── Data for processing
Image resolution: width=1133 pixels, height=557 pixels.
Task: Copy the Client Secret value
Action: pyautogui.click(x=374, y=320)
────
── Data for processing
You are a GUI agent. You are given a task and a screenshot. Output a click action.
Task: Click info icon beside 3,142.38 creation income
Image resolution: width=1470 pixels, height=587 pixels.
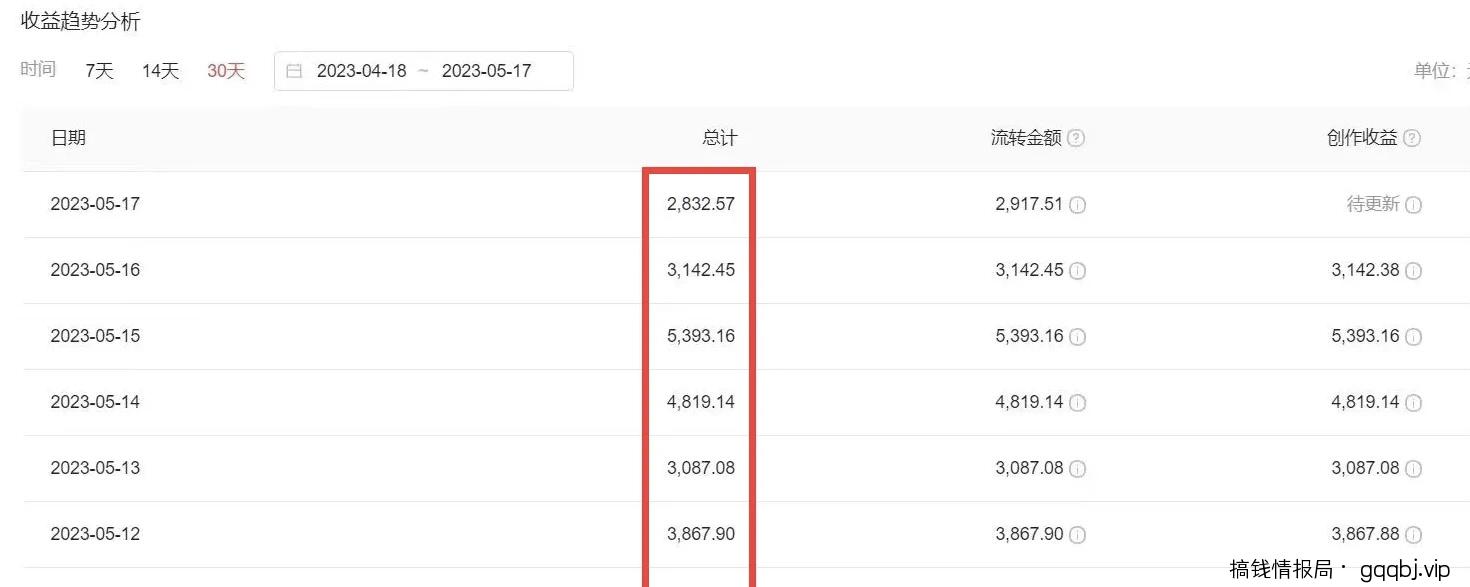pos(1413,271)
────
## [What you should do]
Update the records between the lines holding "Image resolution: width=1133" and "Action: pyautogui.click(x=374, y=320)", inclusive, changing "Client Secret" to "Client ID" and leaving everything else unchanged. Give only those lines.

## [Solved exercise]
Image resolution: width=1133 pixels, height=557 pixels.
Task: Copy the Client ID value
Action: pyautogui.click(x=374, y=320)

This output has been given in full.